Le cerveau d’une personne psychopathe fonctionne différemment. Au-delà de leur manque d’empathie, nous retrouvons d’autres facteurs singuliers qui laisseraient une trace cérébrale caractéristique chez 1% de la population. Selon les experts, celle-ci pourrait présenter des traits psychopathes clairement significatifs.

Lorsque nous entendons le terme « psychopathie », nous pensons peut-être immédiatement aux noms de Charles Manson ou Ted Bundy. Ce profil psychologique devient souvent un objet de fascination pour beaucoup de gens. C’est pour cela que les films et les séries qui tournent autour de ce type de caractère suscitent autant d’intérêt. La cruauté, c’est-à-dire le côté obscur de notre idéal d’humanité, nous intrigue autant qu’elle nous atterre.

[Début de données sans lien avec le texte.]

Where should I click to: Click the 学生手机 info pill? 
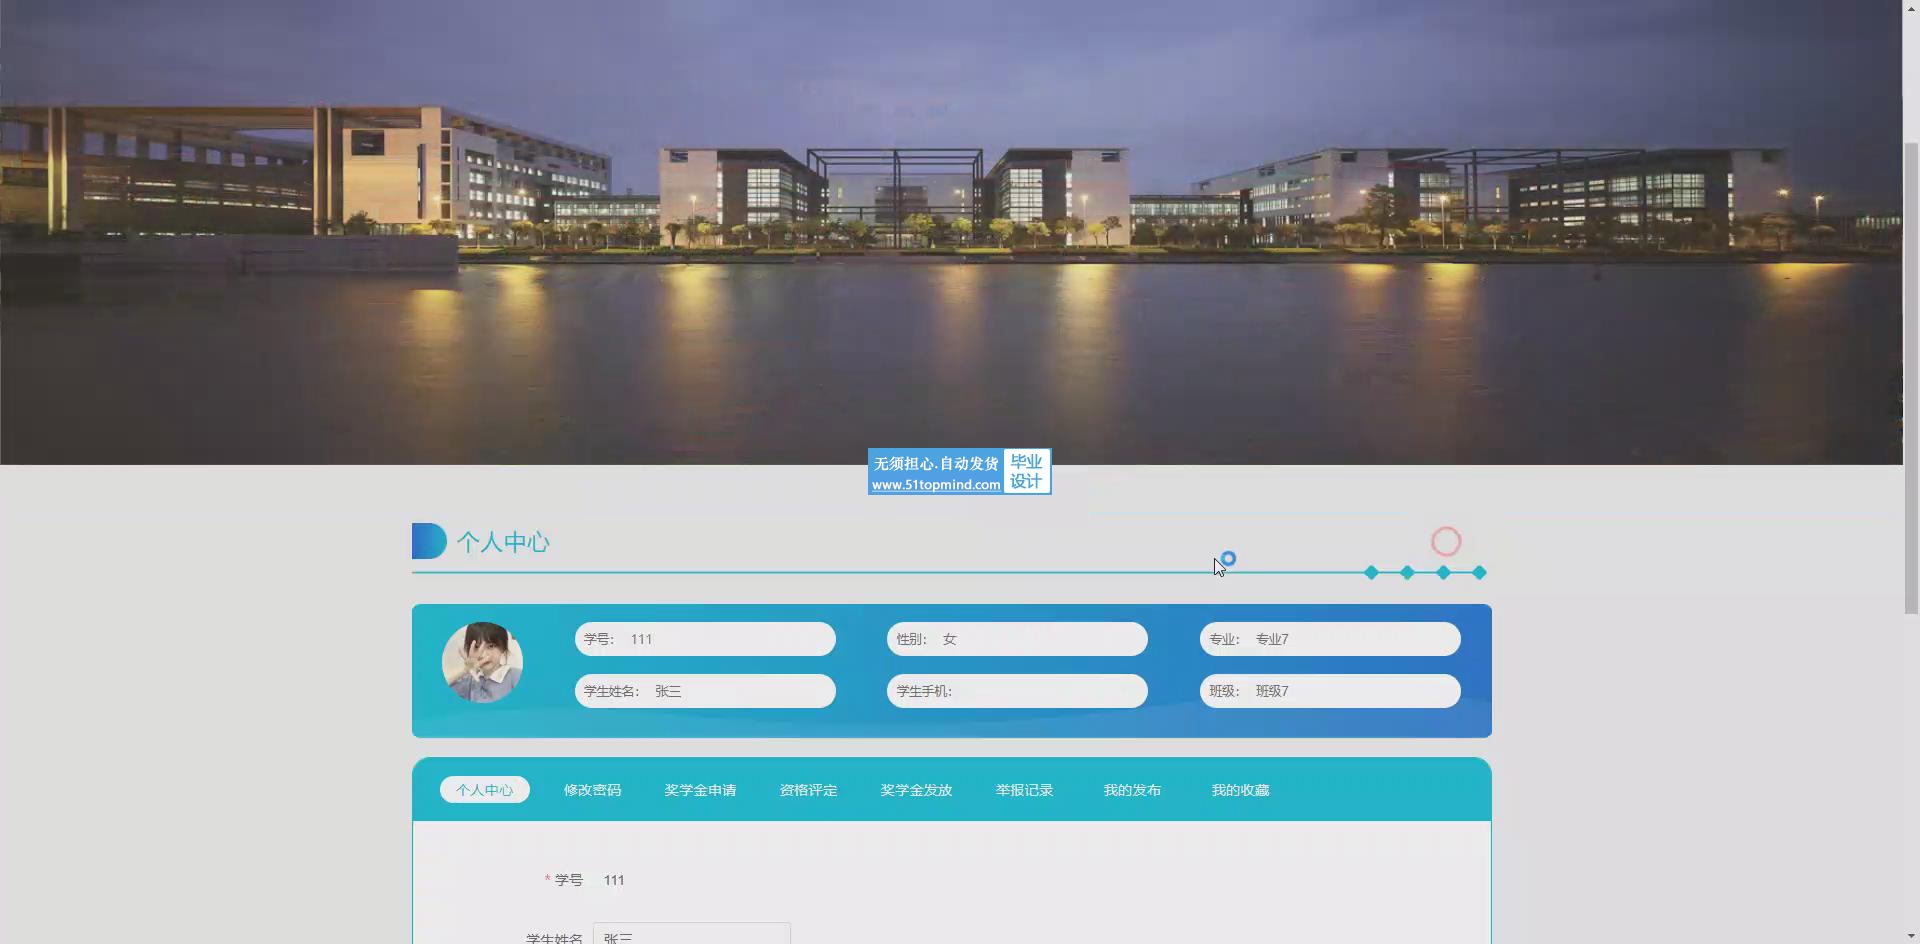pos(1017,691)
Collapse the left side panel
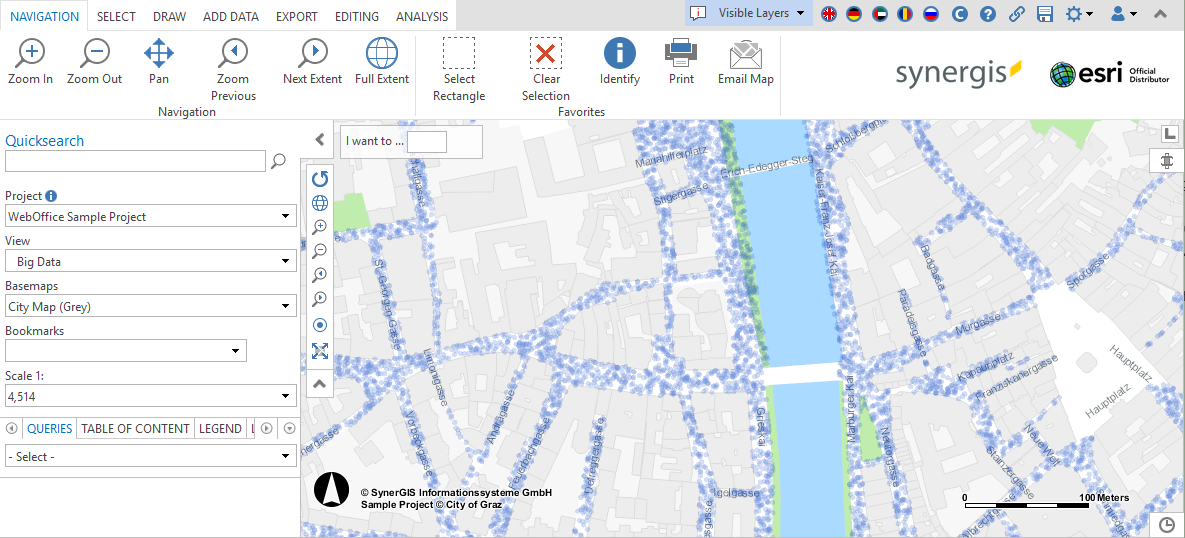The image size is (1185, 538). (x=320, y=140)
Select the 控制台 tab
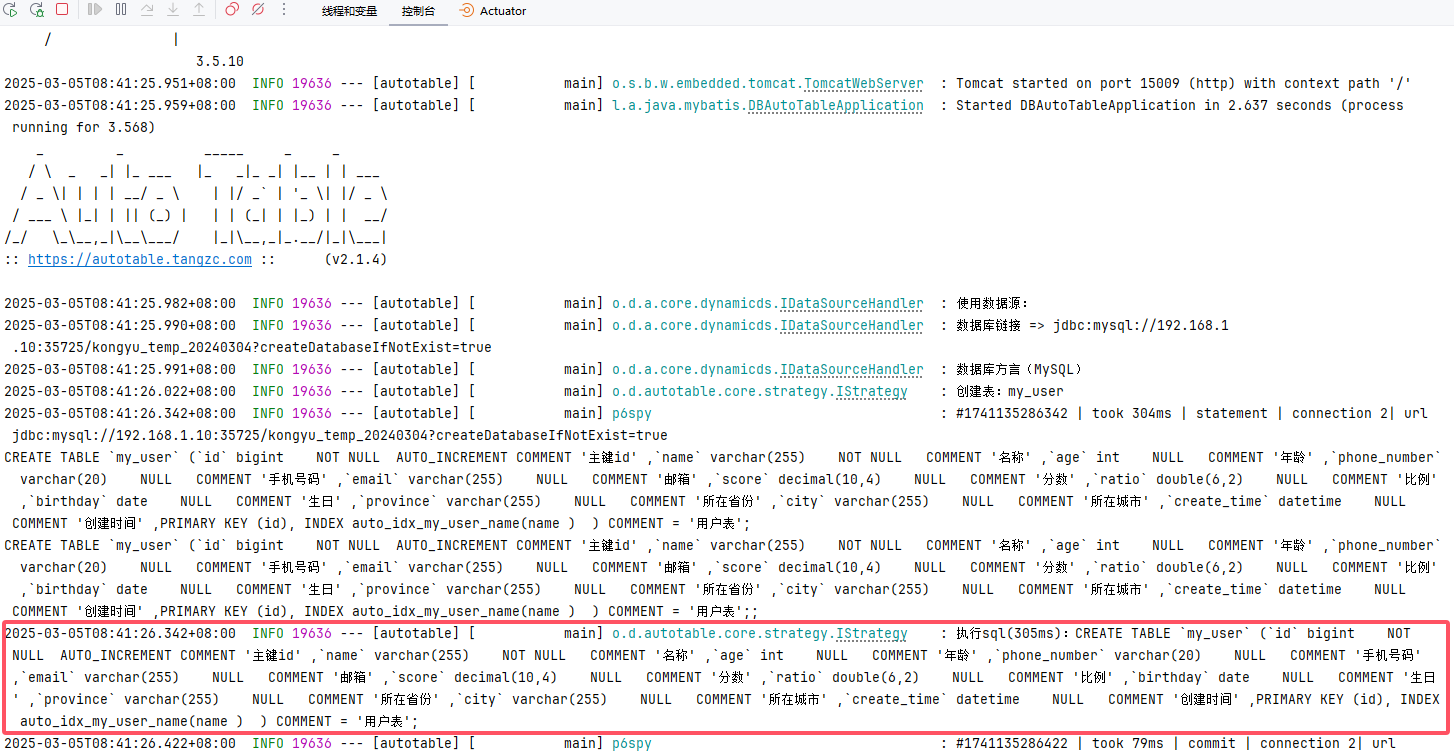 click(418, 11)
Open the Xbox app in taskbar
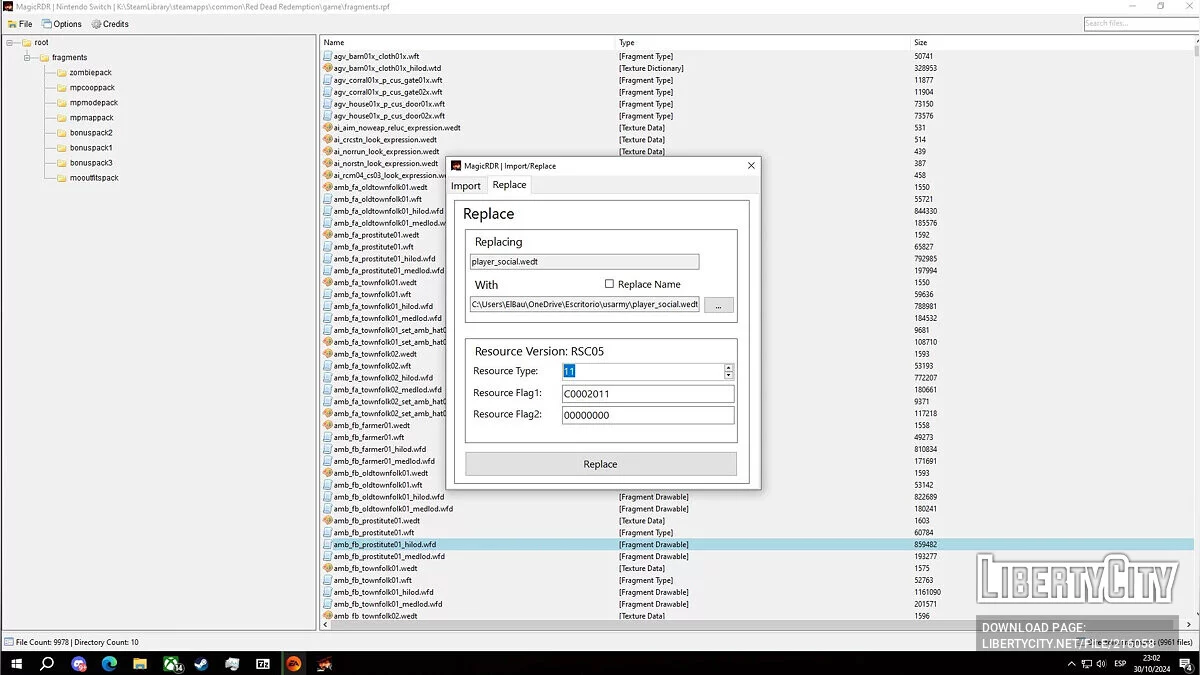Screen dimensions: 1200x675 [x=171, y=663]
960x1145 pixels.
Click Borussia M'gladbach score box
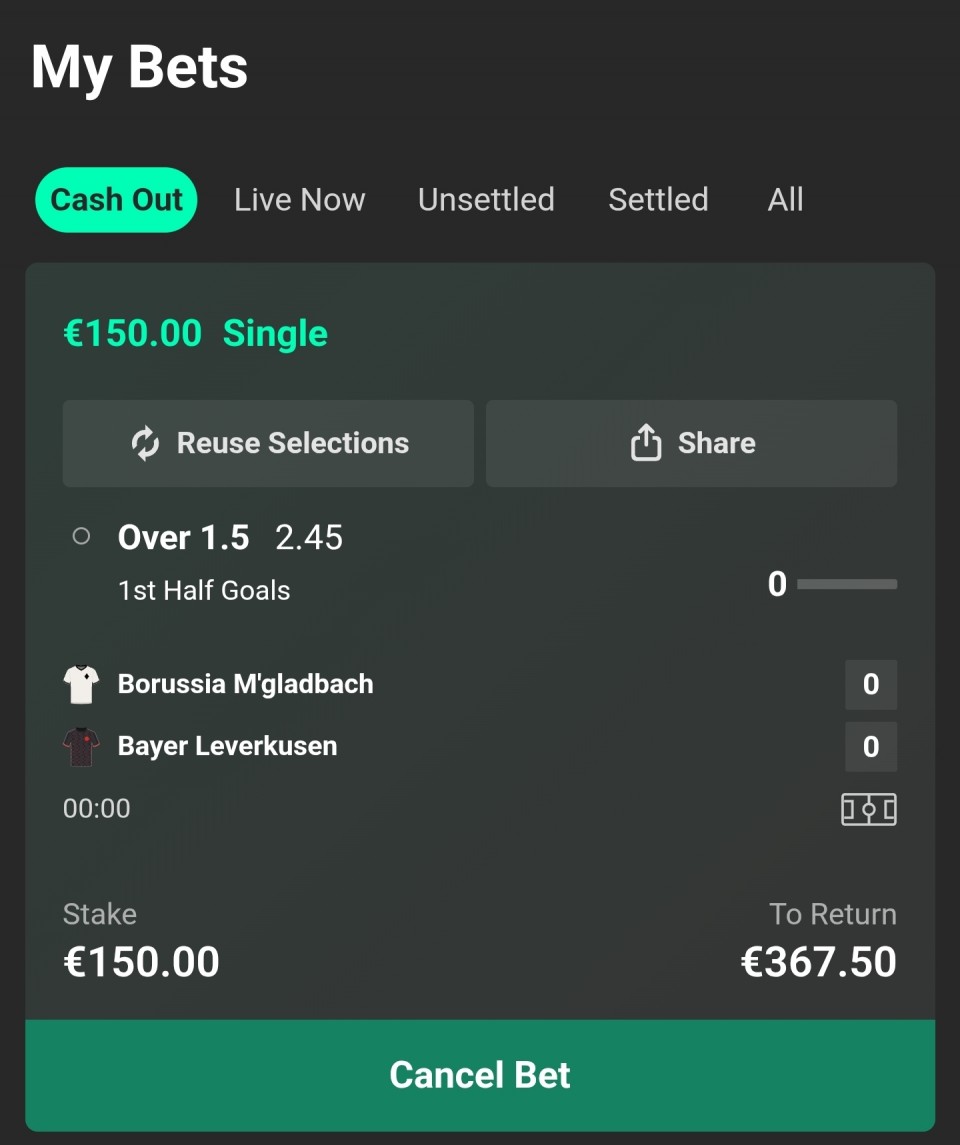[870, 685]
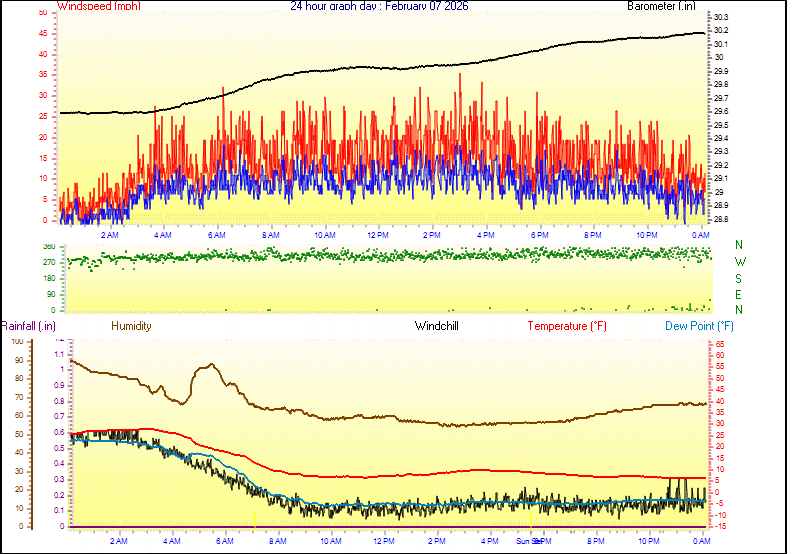Click the yellow sunrise tick near 7 AM
The image size is (798, 554).
tap(255, 520)
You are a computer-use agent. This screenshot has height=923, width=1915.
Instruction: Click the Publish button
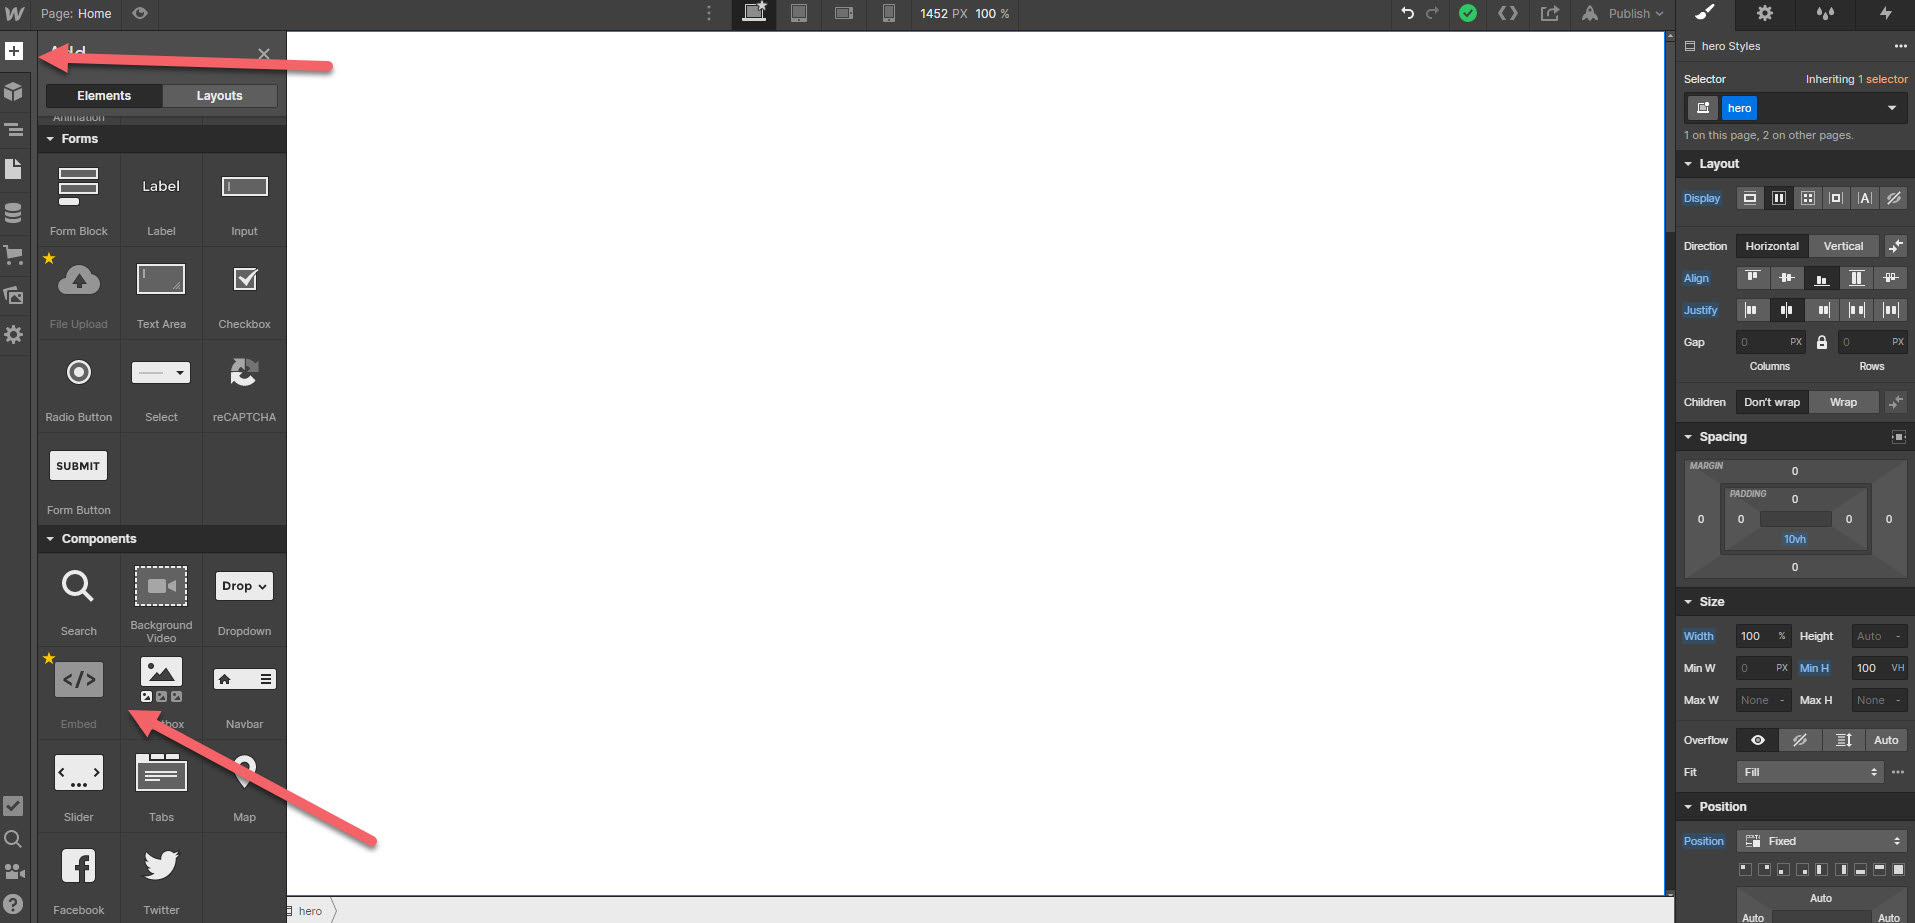[1627, 13]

« Le monde n’est pas menacé par les mauvaises personnes mais par celles qui permettent la cruauté. »

-Albert Einstein-

Il y a malgré tout un aspect que nous négligeons parfois. Des livres comme Êtes-vous un psychopathe ? du journaliste et chercheur Jon Ronson nous révèlent que presque 4% des directeurs généraux des grandes entreprises présentent des traits de psychopathie. Cela veut tout simplement dire que la personnalité psychopathie ne se manifeste pas exclusivement chez un tueur en série. Ou chez ceux qui poussent d’autres personnes à commettre des meurtres (comme l’a fait Charles Manson).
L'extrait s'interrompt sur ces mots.